I will start with a common file “common.yml” with some content like this:

# Common parameters:
parameters:
  title: "No title"
  subtitle: ""

# Common element templates:
templates:
  title_bg:
    text: "${title}"
    hide_text: true
    font: BebasNeue.otf
    rect_color: [51, 51, 51, 170]
    hpad: 1000px
    vpad: 5px
    pos: [20px, 20px]
    anchor: "dtl"

Now let's try to use that.

Introducing support to load the “common” templates on thumbnail generation request:

            # Load the common templates/parameters:
            common_file = self.get_path(desc_dir, "common.yml")
            if self.file_exists(common_file):
                logger.info("Loading common templates...")
                self.load_templates(common_file)

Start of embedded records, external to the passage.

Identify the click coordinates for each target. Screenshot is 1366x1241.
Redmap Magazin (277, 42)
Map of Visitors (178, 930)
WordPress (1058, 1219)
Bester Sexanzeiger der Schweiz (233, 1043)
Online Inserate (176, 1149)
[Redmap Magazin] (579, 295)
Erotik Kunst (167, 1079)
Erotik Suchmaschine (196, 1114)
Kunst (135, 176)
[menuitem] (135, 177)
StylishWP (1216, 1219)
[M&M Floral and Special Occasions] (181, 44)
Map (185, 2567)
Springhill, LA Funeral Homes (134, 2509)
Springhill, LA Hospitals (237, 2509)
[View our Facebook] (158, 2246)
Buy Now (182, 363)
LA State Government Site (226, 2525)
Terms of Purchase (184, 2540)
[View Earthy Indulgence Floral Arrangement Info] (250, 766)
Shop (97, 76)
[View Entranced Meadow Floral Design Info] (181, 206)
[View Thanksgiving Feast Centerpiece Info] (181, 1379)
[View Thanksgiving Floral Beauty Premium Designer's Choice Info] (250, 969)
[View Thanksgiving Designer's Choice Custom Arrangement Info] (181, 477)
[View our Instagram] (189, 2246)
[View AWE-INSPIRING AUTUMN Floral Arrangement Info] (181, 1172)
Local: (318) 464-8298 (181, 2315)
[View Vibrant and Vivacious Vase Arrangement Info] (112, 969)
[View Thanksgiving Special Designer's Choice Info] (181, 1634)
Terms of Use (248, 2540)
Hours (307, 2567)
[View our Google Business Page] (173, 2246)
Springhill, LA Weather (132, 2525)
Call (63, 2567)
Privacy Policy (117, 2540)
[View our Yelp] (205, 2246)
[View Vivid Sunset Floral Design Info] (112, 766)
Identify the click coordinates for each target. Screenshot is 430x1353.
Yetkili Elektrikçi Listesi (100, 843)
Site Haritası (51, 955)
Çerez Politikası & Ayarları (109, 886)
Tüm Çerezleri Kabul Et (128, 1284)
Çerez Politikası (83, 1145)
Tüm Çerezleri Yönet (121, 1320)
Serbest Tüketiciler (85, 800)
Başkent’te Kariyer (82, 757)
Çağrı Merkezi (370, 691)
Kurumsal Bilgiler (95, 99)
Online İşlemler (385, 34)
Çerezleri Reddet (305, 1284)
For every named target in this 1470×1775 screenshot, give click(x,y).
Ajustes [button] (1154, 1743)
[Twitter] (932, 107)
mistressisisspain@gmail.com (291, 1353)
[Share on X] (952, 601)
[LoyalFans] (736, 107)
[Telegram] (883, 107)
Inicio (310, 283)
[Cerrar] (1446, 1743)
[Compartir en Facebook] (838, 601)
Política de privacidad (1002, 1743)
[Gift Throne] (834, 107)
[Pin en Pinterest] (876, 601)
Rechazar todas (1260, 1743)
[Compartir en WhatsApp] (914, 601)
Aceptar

With the following new method now:

    def load_templates(self, tpl_file):
        """Load the templates from a given file"""
        if not self.file_exists(tpl_file):
            logger.warning("Missing template file %s", tpl_file)

        cfg = self.read_yaml(tpl_file)

        # override any parameter:
        params = cfg.get("parameters", {})
        for key, val in params.items():
            self.parameters[key] = val

        # override/extend any templates:
        tpls = cfg.get("templates", {})

        for key, tpl in tpls.items():
            if key not in self.templates:
                self.templates[key] = tpl
            else:
                basetpl = self.templates[key]
                for ename, entry in tpl.items():
                    basetpl[ename] = entry

And now injecting our base template elements whenever this is applicable in the thumbnail build process:

    def inject_base(self, desc):
        """Check if there is a base in our description and inject it in that case"""

        if "base" not in desc:
            return desc

        # remove the base element from the desc now:
        bname = desc.pop("base")

        # get the template with that name
        tpl = self.inject_base(self.templates[bname])

        for key, val in tpl.items():
            if key not in desc:
                desc[key] = val

        return desc

    def add_elements(self, img_arr, elems):
        """Add "sub-images" on our background image"""
        img = Image.fromarray((img_arr * 255.0).astype(np.uint8))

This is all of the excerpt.